Reading passage:
-*-
Galaxy Le Corbusier: New book tells fascinating story of Czech architect František Sammer

Czech architect František Sammer has been mostly associated in his country with the construction of one of the first housing estates in the style of Socialist Realism. It is less known that Sammer worked for the greatest modern architect Le Corbusier and had friends among the most important figures of interwar architecture.

Martina Hrabová | Photo:  Radio Prague International

His fascinating life story is the subject of a new book, called Galaxy Le Corbusier, written by art historian Martina Hrabová. She borrowed the title from the famous designer Charlotte Perriand, who used it to describe Le Corbusier’s studio in the interwar period.

“It was apparently a really charismatic world of people that were connected by the same ideals, the same vision of the future and the same vision of art. I imagine it as a force that was impossible to resist. It was a world of its own, an autonomous universe.

“So I borrowed this term to go a bit further and call the group of the people from the studio a network. And it is something I prove in my book. The people in the studio remained connected throughout their whole lives. It was not just a short-term period related to their studies or practice. They established really strong bonds.”

František Sammer | Photo: © Sri Aurobindo Ashram Archives

One of the members of the Galaxy of Le Corbusier was the Czechoslovak architect František Sammer. How did you first come across him and what triggered your interest in him?

“It is actually a very interesting story. For many years, I was researching Czech architects who worked with Le Corbusier in Paris. When I first visited the Fondation Le Corbusier, where the whole archive of the Swiss-French architect is stored, I had a list of names I knew from Czech literature.

“It was mainly based on the memoirs of the architects, what they were saying about themselves or writing about themselves. But when I entered the records of the French archives I was really surprised that these people were in fact not that significant within the functioning of Le Corbusier’s office.
-*-
Description of the task: Transcribe the article above about František Sammer and the book Galaxy Le Corbusier in full, word for word.

Dataset extract:
-*-
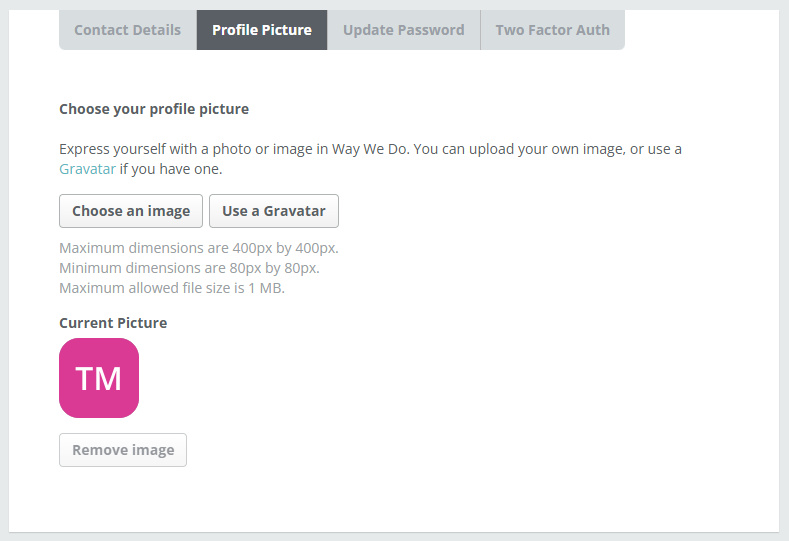Open the Update Password tab

click(404, 30)

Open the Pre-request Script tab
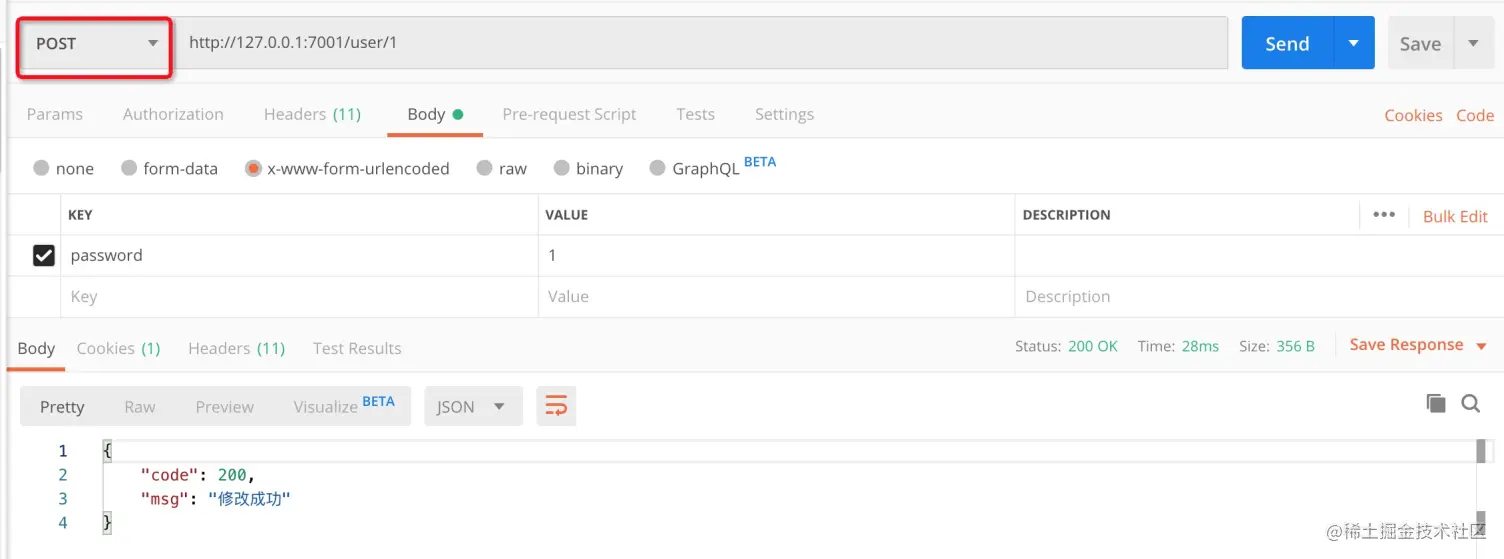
-*-
Response to the exercise:
Galaxy Le Corbusier: New book tells fascinating story of Czech architect František Sammer

Czech architect František Sammer has been mostly associated in his country with the construction of one of the first housing estates in the style of Socialist Realism. It is less known that Sammer worked for the greatest modern architect Le Corbusier and had friends among the most important figures of interwar architecture.

Martina Hrabová | Photo:  Radio Prague International

His fascinating life story is the subject of a new book, called Galaxy Le Corbusier, written by art historian Martina Hrabová. She borrowed the title from the famous designer Charlotte Perriand, who used it to describe Le Corbusier’s studio in the interwar period.

“It was apparently a really charismatic world of people that were connected by the same ideals, the same vision of the future and the same vision of art. I imagine it as a force that was impossible to resist. It was a world of its own, an autonomous universe.

“So I borrowed this term to go a bit further and call the group of the people from the studio a network. And it is something I prove in my book. The people in the studio remained connected throughout their whole lives. It was not just a short-term period related to their studies or practice. They established really strong bonds.”

František Sammer | Photo: © Sri Aurobindo Ashram Archives

One of the members of the Galaxy of Le Corbusier was the Czechoslovak architect František Sammer. How did you first come across him and what triggered your interest in him?

“It is actually a very interesting story. For many years, I was researching Czech architects who worked with Le Corbusier in Paris. When I first visited the Fondation Le Corbusier, where the whole archive of the Swiss-French architect is stored, I had a list of names I knew from Czech literature.

“It was mainly based on the memoirs of the architects, what they were saying about themselves or writing about themselves. But when I entered the records of the French archives I was really surprised that these people were in fact not that significant within the functioning of Le Corbusier’s office.